Inverosimili
copricapi d’inverosimili capi indiani e vecchi beatnik col codino declinano la
morte del pianeta a Parigi. Ma la kermesse non è stata di parata, dietro il
folklore c’è un business solido. E oggi sono tutti contenti coi cento miliardi
da spendere nei paesi del “Terzo mondo” – a Parigi c’è ancora il Terzo mondo…
La
morte del pianeta sarebbe evitata nell’immediato, e di colpo, abolendo il
motore a scoppio: basterebbe l’idrogeno, o altra miscela non fossile, e l’aria torna
subito pulita, il surriscaldamento stpopato. Ma questo non era in agenda, non si fanno ricerche di combustibili
alternativi. Si investe – soldi pubblici – per ridurre le emissioni nocive dopo
averle prodotte e non per evitarne la produzione. Il resto – la deforestazione,
le mascherine, etc. - serve a duper le
bourgeois, sempre tenero di cuore, perché apra il portafoglio contento.
Gli
obiettivi restano vaghi, gli impegni imprecisi, tutto ciò che serve è creare un
po’ di panico che giustifichi presso l’opinione pubblica l’impegno di ingenti
risorse pubbliche per il business. Obama lo ha detto all’apertura: “Mostriamo
agli affari e agli investitori che l’economia globale è sul cammino stabile per
un futuro a basso carbonio. Ci sono centinaia di miliardi di dollari pronti
all’uso in giro per il mondo se avranno il segnale che abbiamo intenzioni serie.
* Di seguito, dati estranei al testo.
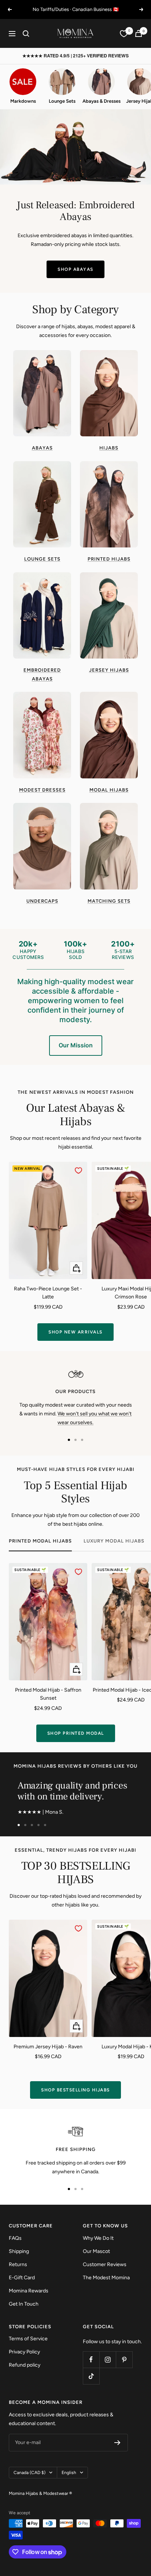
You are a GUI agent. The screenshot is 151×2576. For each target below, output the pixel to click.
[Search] (26, 33)
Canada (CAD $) (29, 2472)
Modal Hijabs (109, 790)
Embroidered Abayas (42, 674)
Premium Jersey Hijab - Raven (48, 2047)
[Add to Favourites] (78, 1170)
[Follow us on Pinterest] (124, 2359)
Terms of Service (28, 2339)
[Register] (117, 2442)
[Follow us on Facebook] (91, 2359)
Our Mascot (96, 2251)
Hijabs (108, 448)
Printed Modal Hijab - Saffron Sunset (48, 1694)
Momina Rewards (28, 2291)
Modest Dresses (42, 790)
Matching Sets (109, 901)
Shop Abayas (75, 269)
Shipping (19, 2251)
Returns (18, 2264)
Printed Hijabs (109, 559)
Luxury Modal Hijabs (114, 1541)
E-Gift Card (22, 2278)
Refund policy (24, 2365)
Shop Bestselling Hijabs (75, 2090)
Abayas (42, 448)
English (69, 2472)
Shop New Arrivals (75, 1332)
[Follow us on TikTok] (91, 2376)
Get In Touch (23, 2304)
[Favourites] (124, 33)
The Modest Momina (106, 2278)
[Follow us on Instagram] (107, 2359)
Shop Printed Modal (75, 1733)
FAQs (15, 2238)
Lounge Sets (42, 559)
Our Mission (76, 1045)
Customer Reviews (104, 2264)
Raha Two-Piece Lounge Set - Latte (48, 1293)
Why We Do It (98, 2238)
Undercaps (42, 901)
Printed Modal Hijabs (40, 1541)
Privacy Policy (24, 2352)
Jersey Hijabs (109, 670)
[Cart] (138, 33)
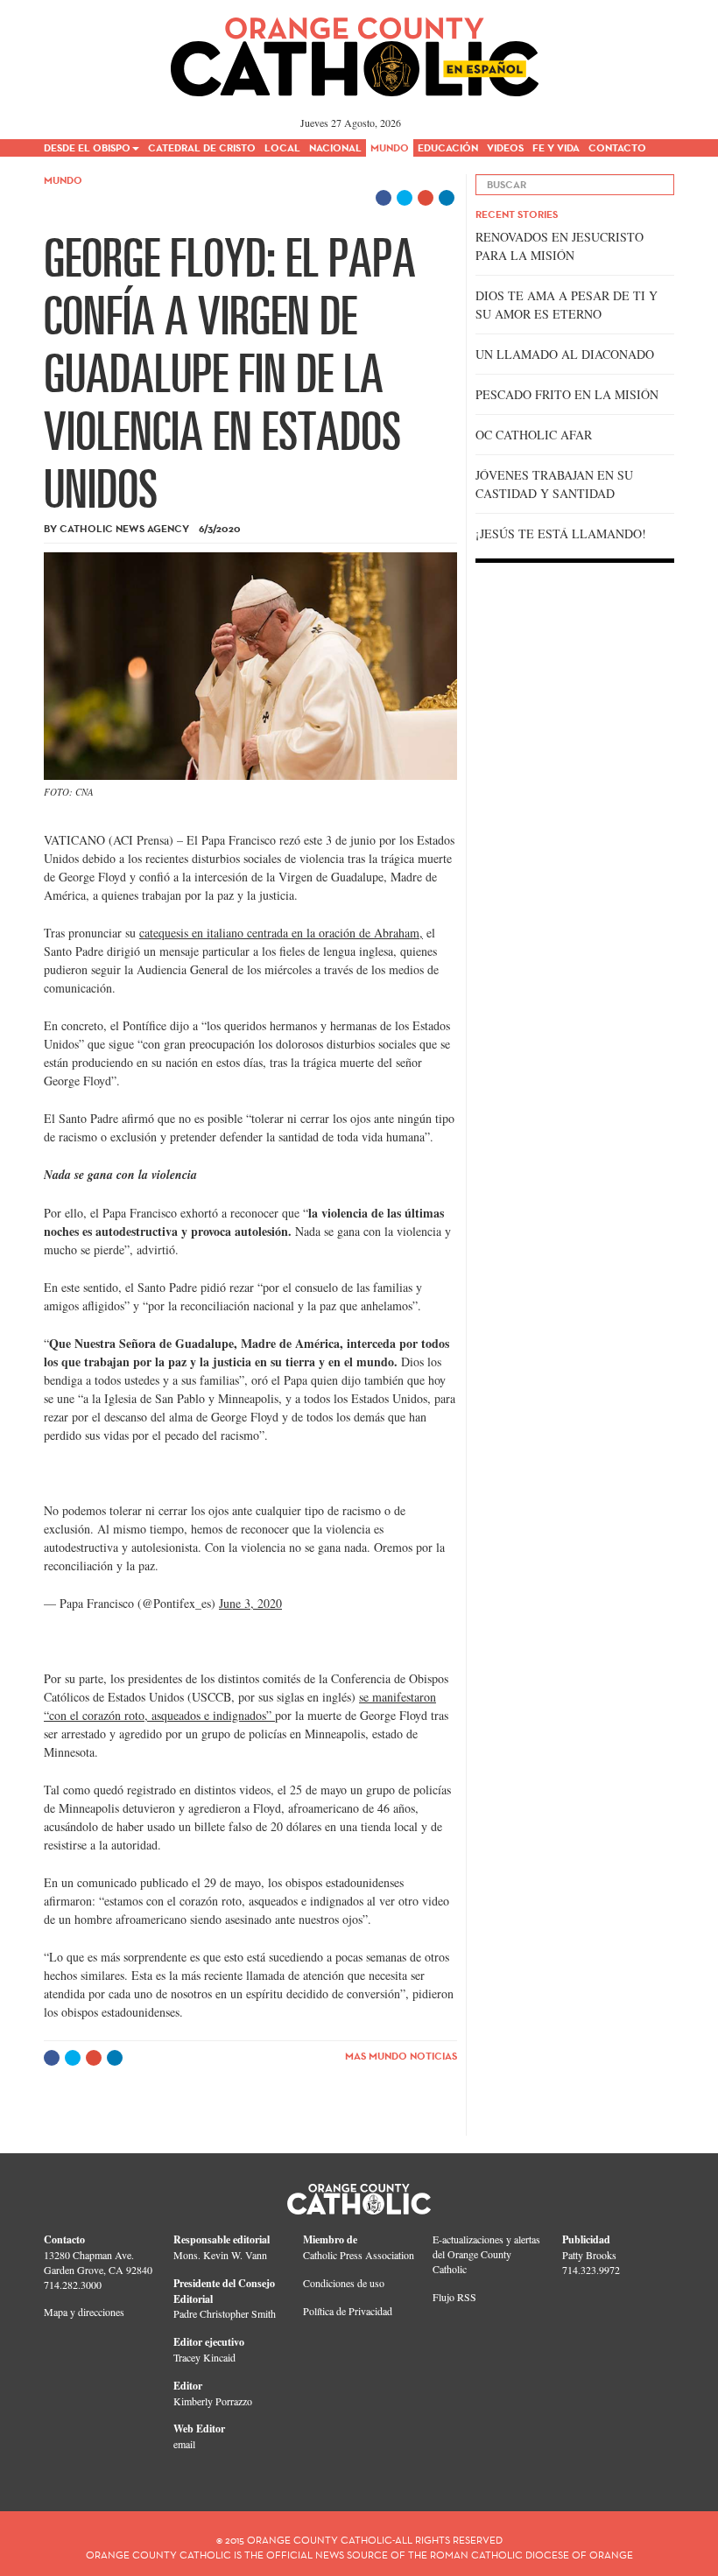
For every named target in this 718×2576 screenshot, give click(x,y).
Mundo (389, 147)
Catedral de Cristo (202, 147)
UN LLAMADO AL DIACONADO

Mandiamo quel segnale”. Era questo
il messaggio del primo presidente americano che lanciò l’industria dell’antinquinamento: Nixon, appena eletto, fine 1968.
A Obama ha fatto eco il
giorno dopo Ban-ki-moon, il segretario dell’Onu: “Affari e investitori si
aspettano un forte accordo a Parigi che mandi al mercato i giusti segnali”. E
il segretario di Stato Kerry il giorno successivo: “Quello che stiamo facendo è
mandare al mercato un segnale straordinario”.